Покрутившись немного, Александр Петрович встал и в темноте прошел на кухню. Личность второго проявлялась в нем, как фотография, обретая контрастность и полутени. Память из другой жизни раскрывалась теперь перед Александром Петровичем. Он вспомнил, как сидел около часа на табурете в темноте, уставившись в угол комнаты. Смотрел до тех пор, пока стена, плинтус и фиалка на подоконнике не замерли в статичную картину. Ему чудилось, будто он сидит в зрительном зале и никак не может оторвать взгляд от экрана, на котором показывают кусок кухни Иванькова, а вокруг зрители шумят и галдят, но он не может повернуть к ним голову.

В другой раз внимание второго привлекли аккуратно сложенные отбивные, которые приготовила жена. Ради игры он начал представлять, как в средние века переполненные предрассудками кухарки травили своих господ, воображая себя ведьмами, добавляя странные приправы или даже подавая человечину. Тошнота подступила к горлу, и невозможно было вдохнуть. Отбивные теперь наводили страх, сковывали на себе все мысли. Их поблескивающий жир не казался теперь свиным, слишком он был нежен и бел. Какой же жуткий ритуал придумала жена, для того что ввергнуть его в безумие. Второй понимал абсурдность и нелепость этого наваждения, и что даже в темные века такого быть не могло, но ужас был слишком реален, чтобы быть неправдой.

– Ты ходишь во сне, – сказала утром жена. – Я нашла отбивные в урне.

– Странно, ничего не помню.

Иногда второй не проявлял себя целыми месяцами, а то и годами. И, появившись, удивлялся, как изменилась жизнь первого. Если в прошлый раз в памяти молодого Саши Иванькова были только мечты о своей будущей жене, то в следующее пробуждение второй обнаруживал ее спящей рядом. Кудрявые волосы на подушке, гладкая кожа и приятный запах крема, она так и не узнала, что изменила мужу.

Потом второй удивлялся, почему в комнате неестественно тихо. «Дочка не просыпается», – отвечала память Иванькова. Этот ребенок рос очень быстро, так же быстро, как менялось отражение в трюмо. Саша становился Александром Петровичем, лысоватым и всегда уставшим человеком.

Второй был отстраненным свидетелем изменений, происходящих в Иванькове. Тот перестал узнавать в жене женщину, с которой в молодости ездил летом в деревню. Это была не та, которую вез на раме велосипеда к речке. Та плела венки из полевых трав, а эта громко дышит, когда ест.

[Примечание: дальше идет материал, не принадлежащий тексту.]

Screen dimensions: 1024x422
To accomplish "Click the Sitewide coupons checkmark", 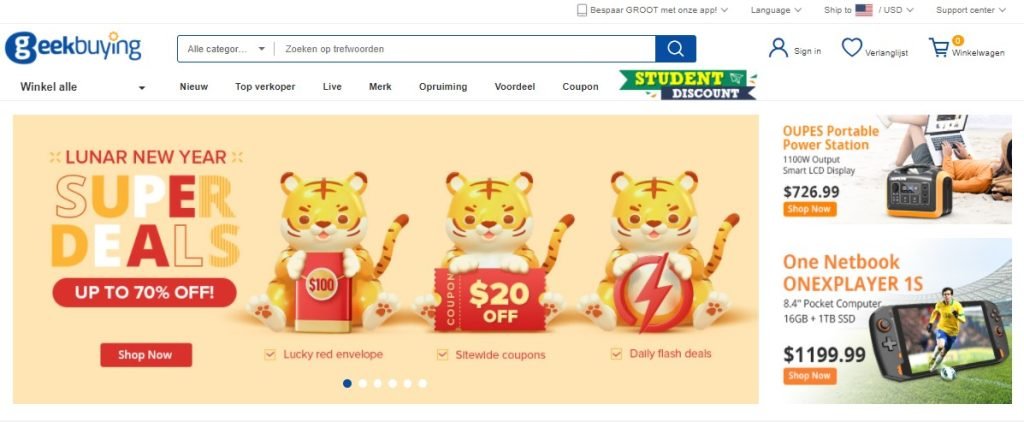I will (442, 355).
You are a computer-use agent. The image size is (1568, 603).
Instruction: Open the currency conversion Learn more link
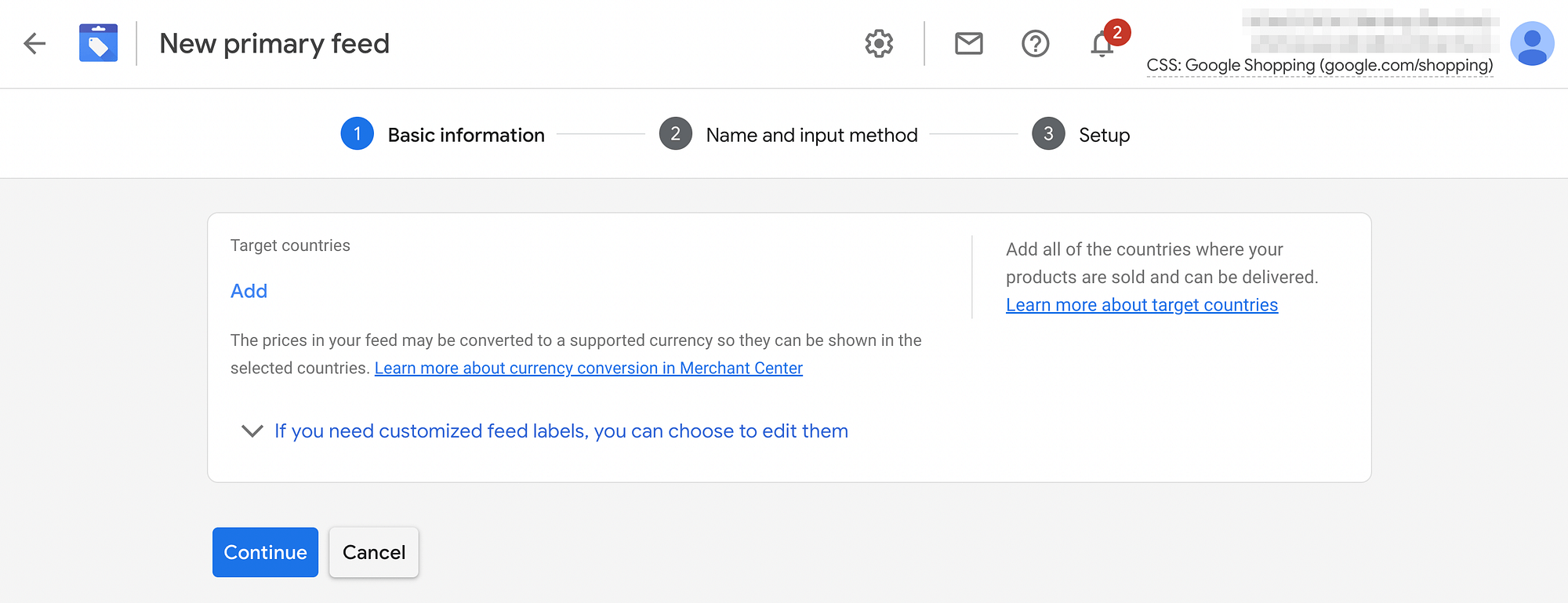(589, 368)
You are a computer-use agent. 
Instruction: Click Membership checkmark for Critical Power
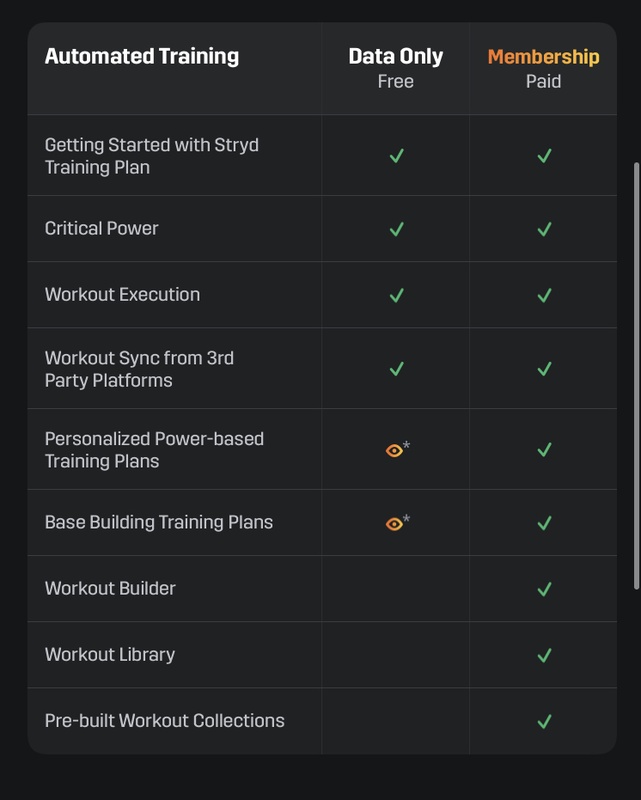[544, 229]
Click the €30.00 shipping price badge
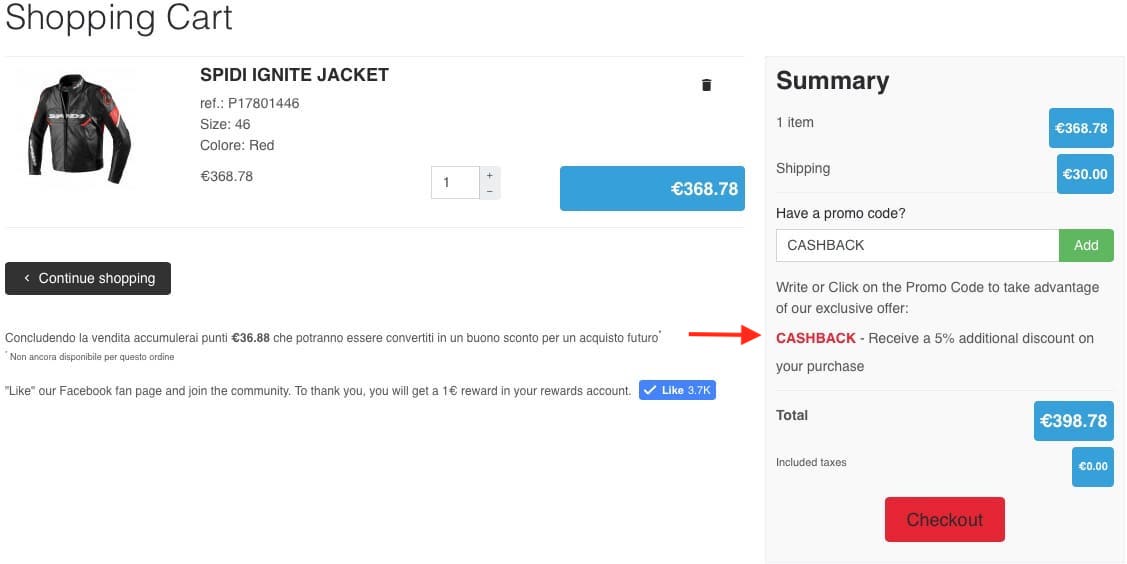Viewport: 1127px width, 564px height. coord(1085,174)
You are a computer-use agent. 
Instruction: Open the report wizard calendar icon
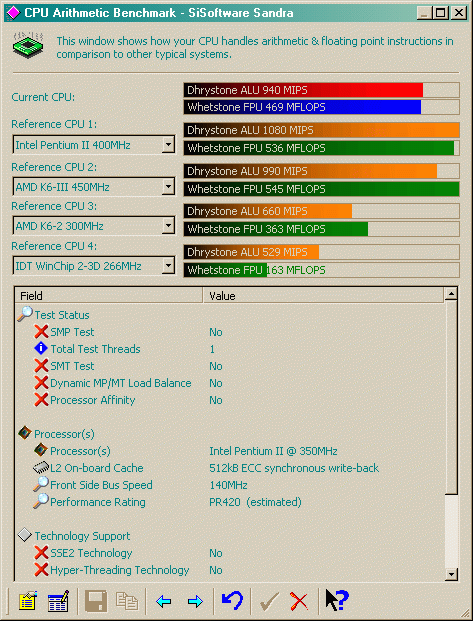coord(58,602)
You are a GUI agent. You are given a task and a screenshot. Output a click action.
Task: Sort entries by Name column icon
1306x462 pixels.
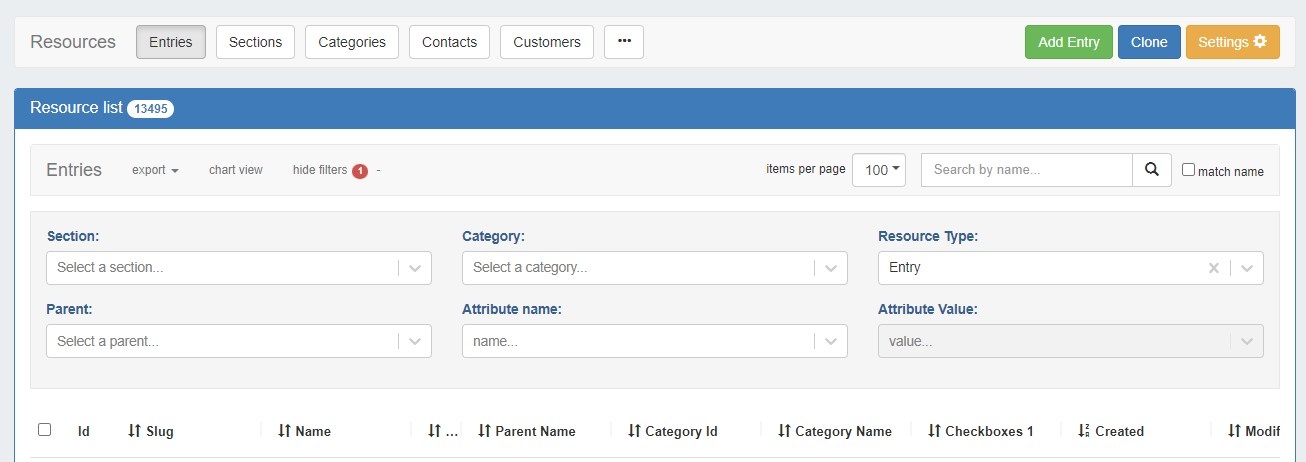click(x=284, y=431)
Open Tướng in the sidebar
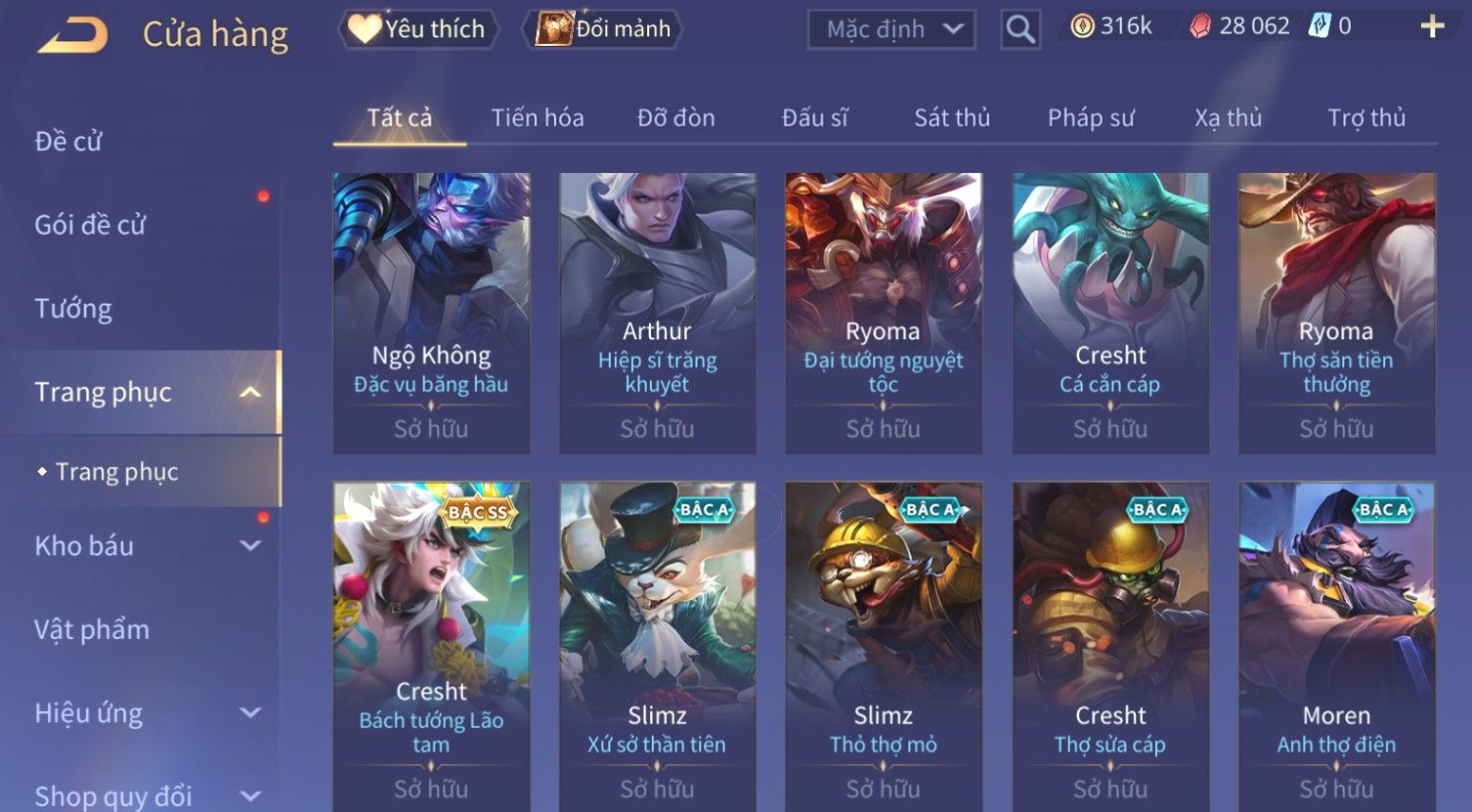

Второй стоял у окна, смотрел, как сквозь метель просвечивали оранжевые пятна фонарей, и само окно походило на «белый шум» телевизора, будто кто-то забыл выключить его после окончания всех передач. А память первого рассказывала, что он находит утешение только в своей бухгалтерской работе, где все четко выстроено и полностью подчиняется Иванькову.

Хорошо, что бухгалтерией можно заниматься и после выхода на пенсию, иначе первый совсем перестал бы чувствовать уверенность. Взрослая дочь освободила его от тягостных телефонных разговоров и приездов. Жена ушла прошлой весной, как странно. В ее-то возрасте. Если раньше первый ждал весну, чтобы побродить по раскисшей дороге в парке, где из остатков снега торчит трава позапрошлого квартала, то теперь Александру Петровичу было, в общем-то, все равно. Его жизнь заполняли только цифры.

«Как тускло, – думал второй, – а моя жизнь, короткая череда глупых ночей. Вот уж точно – «жизнь – повесть глупца», только без шума и ярости».

Заключительная фаза зимы, весь снег сдуло, остался только лед, везде лед, прозрачный, матовый, гладкий и в буграх. Лед на деревьях, на ступенях, на машинах. Как будто весь мир превратился в пластмассовую имитацию себя. Ветер несет пенополистироловый снег над поверхностью. Все ненастоящее, как и жизнь второго, которого надо освободить.